Add benchmarks #16723

rth · 2020-03-19T13:45:53Z

We should add a folder with airspeed velocity (ASV) benchmarks inside scikit-learn.

ASV benchmarks done by @jeremiedbb exist in https://github.com/jeremiedbb/scikit-learn_benchmarks but they currently don't get enough exposure (i.e. contributors are not aware about them). I think we should include them e.g. under asv_bench/ folder and remove redundant scripts from benchmarks/ folder.

I just made a PR to pandas, and it's nice when reviewers can ask to add an ASV benchmark for a PR claiming to improve performance. For this to work they need to be inside the scikit-learn repo. Whether we run them somewhere and where is a secondary concern IMO.
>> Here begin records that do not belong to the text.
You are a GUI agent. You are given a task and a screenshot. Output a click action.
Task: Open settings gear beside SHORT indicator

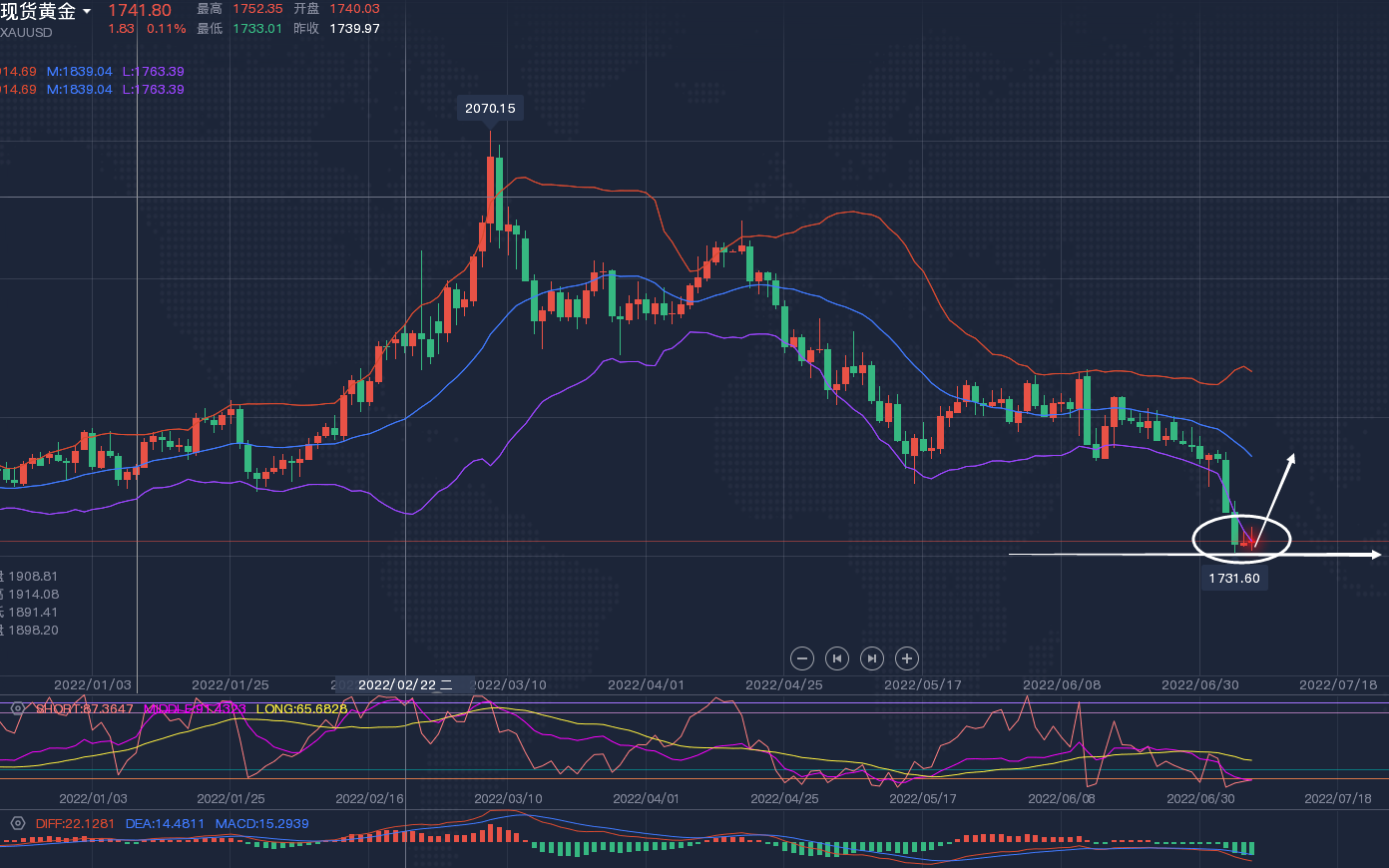pos(17,708)
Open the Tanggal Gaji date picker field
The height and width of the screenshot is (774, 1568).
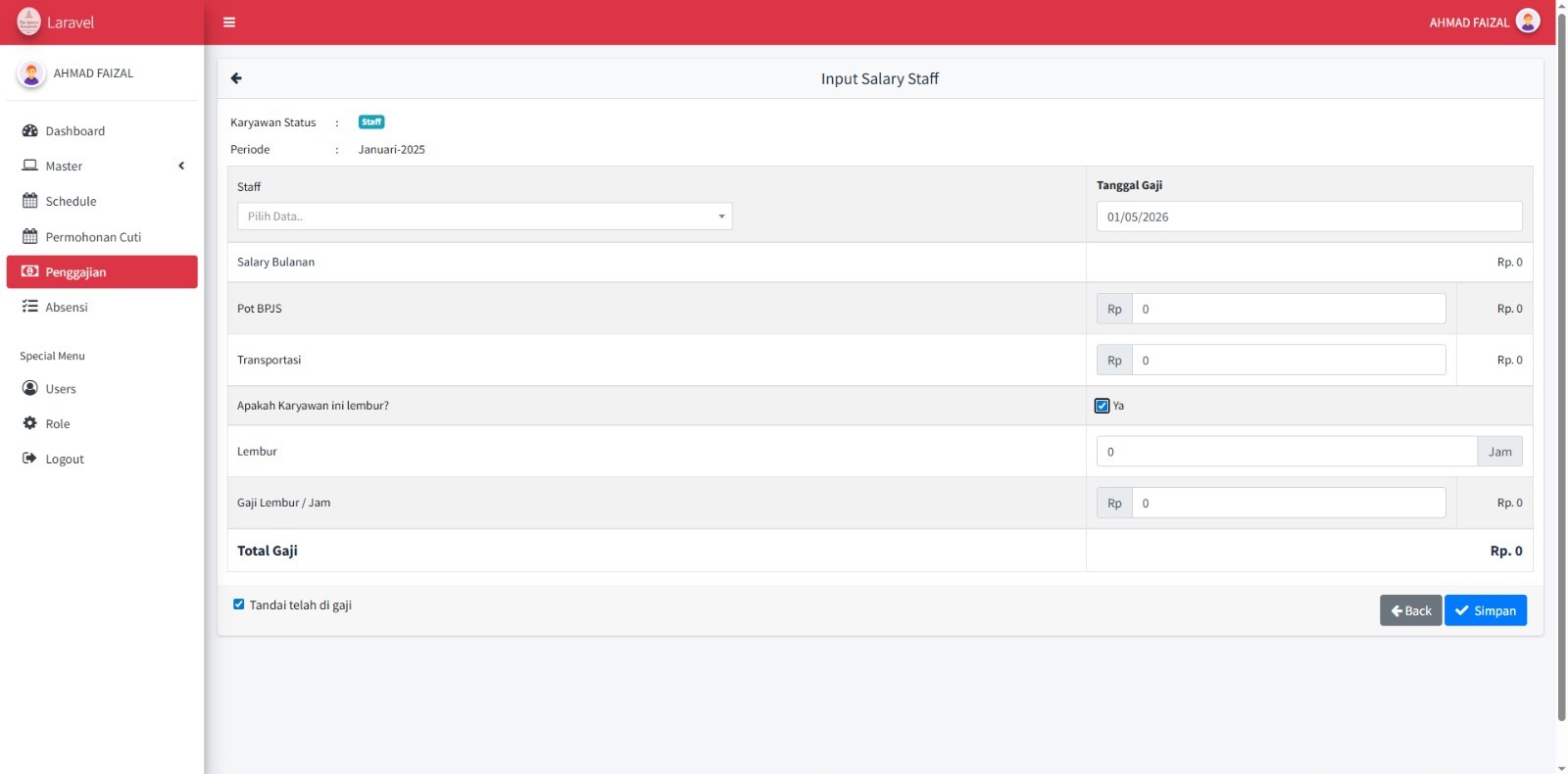point(1308,217)
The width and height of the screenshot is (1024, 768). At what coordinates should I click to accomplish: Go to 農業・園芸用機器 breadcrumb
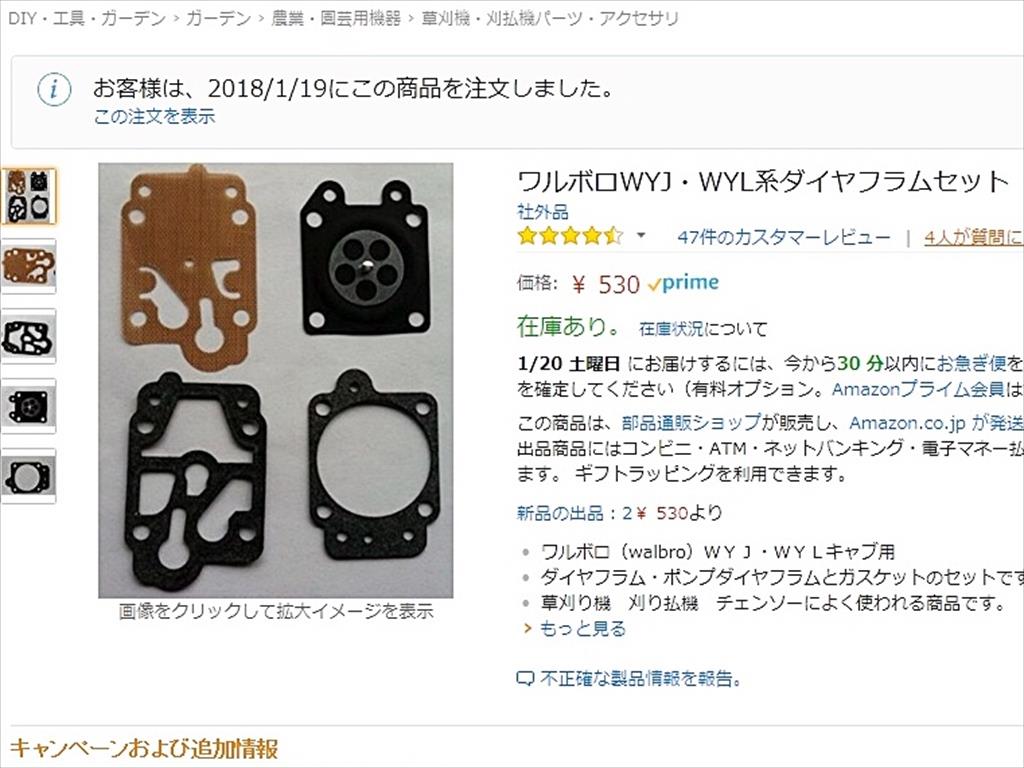point(336,18)

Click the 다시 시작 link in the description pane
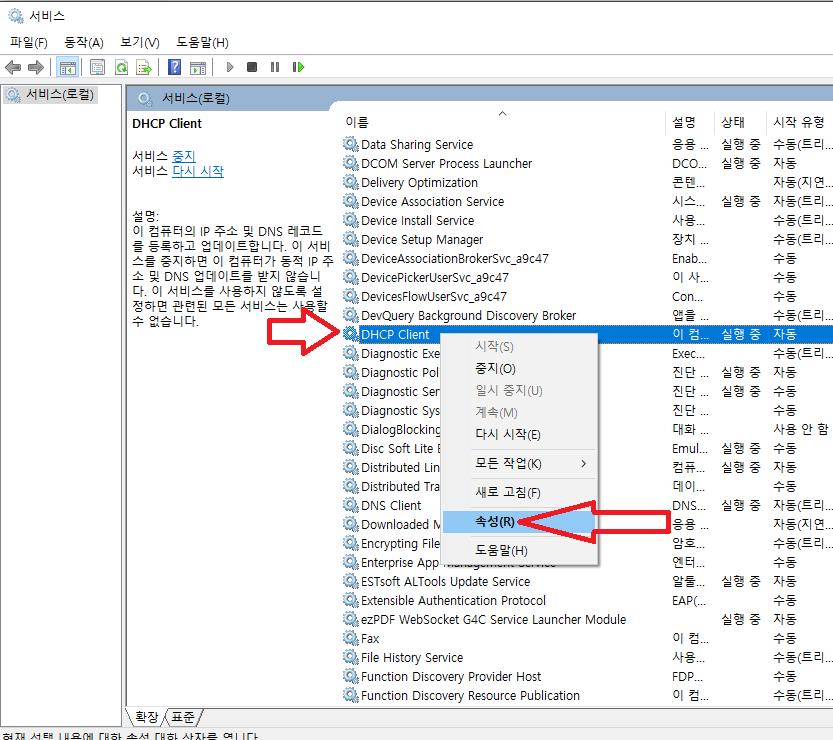(x=198, y=171)
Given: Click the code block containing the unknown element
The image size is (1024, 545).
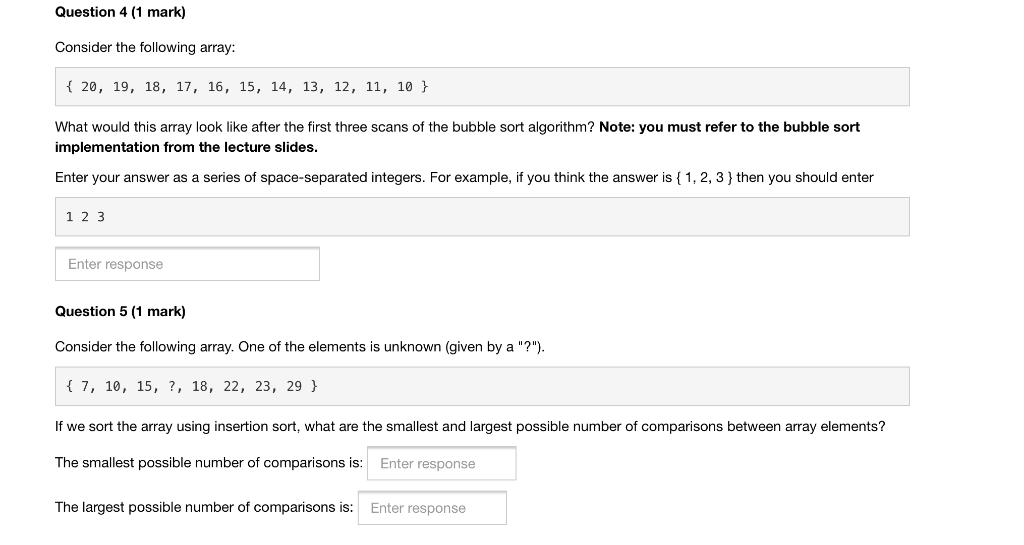Looking at the screenshot, I should [482, 386].
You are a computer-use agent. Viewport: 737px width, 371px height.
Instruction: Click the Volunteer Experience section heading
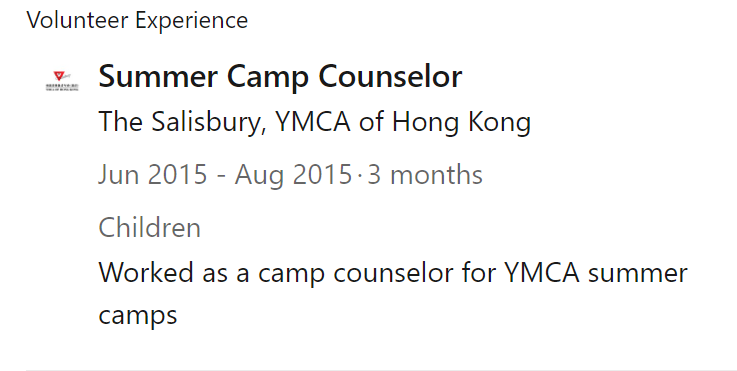(x=137, y=20)

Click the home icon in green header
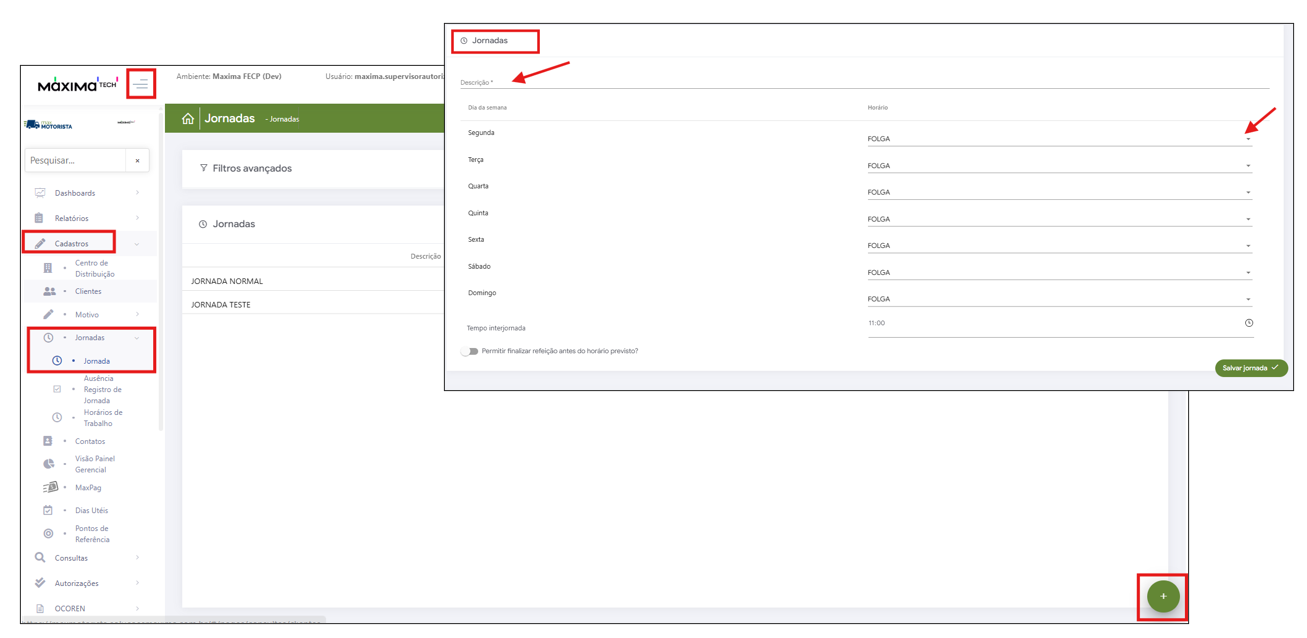(x=187, y=118)
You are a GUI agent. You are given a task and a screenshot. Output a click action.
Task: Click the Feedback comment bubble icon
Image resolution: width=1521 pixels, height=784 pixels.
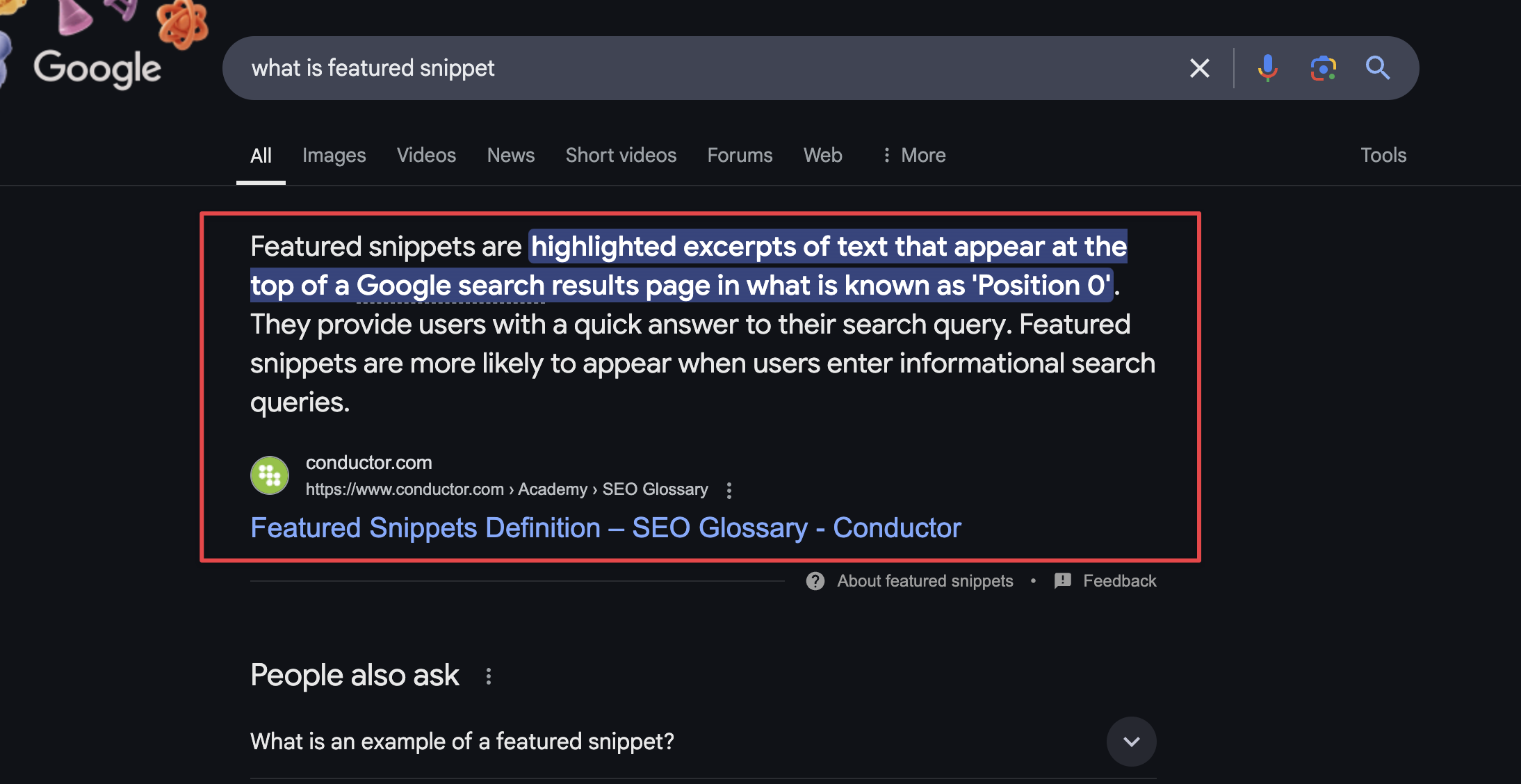point(1062,579)
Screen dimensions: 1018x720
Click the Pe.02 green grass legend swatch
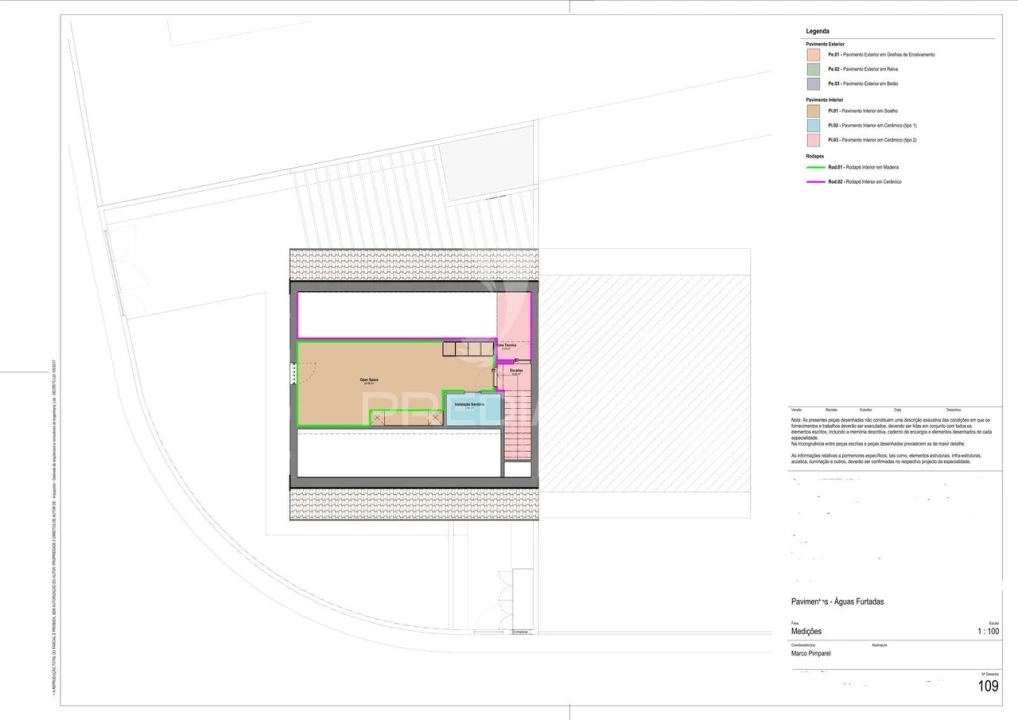pyautogui.click(x=813, y=70)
For the docs we can "steal" part of the section from the pandas dev guide https://pandas.pydata.org/docs/development/contributing.html#running-the-performance-test-suite

The text was updated successfully, but these errors were encountered:

smarie · 2020-04-07T12:04:05Z

(Copied from #16864 as requested)

Following PR #13511 it appears that there is not reference benchmark for SVMs in scikit-learn or in any side-project (sklearn-contrib).

This seems quite risky on the long run, maybe we should create one - especially to quantify the impact of changes to C code such as in PR #13511 .

I have been working quite a bit on this topic of creating reference benchmarks in the past years, leading to the creation of tools in the pytest ecosystem: pytest-cases and pytest-harvest, with a beginning of tutorial here (outdated concerning cases_fixtures usage, but still shows how to compare results of various regressors on a set of 6 datasets). I can therefore certainly try to help with a benchmark framework structure if you find such an idea interesting.

However I do not know a good set of reference datasets to start with (apart from creating challenging ones "by hand").

smarie · 2020-04-07T12:07:11Z

Note: this ticket should probably be renamed into "adding benchmarks to scikit learn", to address the whole picture.

In particular I see at least two kind of benchmarks:

applicative = performance in terms of accuracy on challenging datasets.
speed = pure speed performance, to work on code optimizations

Of course both kinds should/could be run on single models or multiple models. For example classification problems can be tackled by many models in scikit learn. They would end up in the same benchmark.

If this does not fall into this ticket please reopen #16864

NicolasHug · 2020-04-07T12:59:53Z

+1 for adding benchmarks, regressions are very easy to introduce with Cython (and even more if we ever want to use numba one day)

How does asv work in terms of workflow? Does it automatically compare a branch with master, or do PR authors need to run the benchmarks on both branches manually?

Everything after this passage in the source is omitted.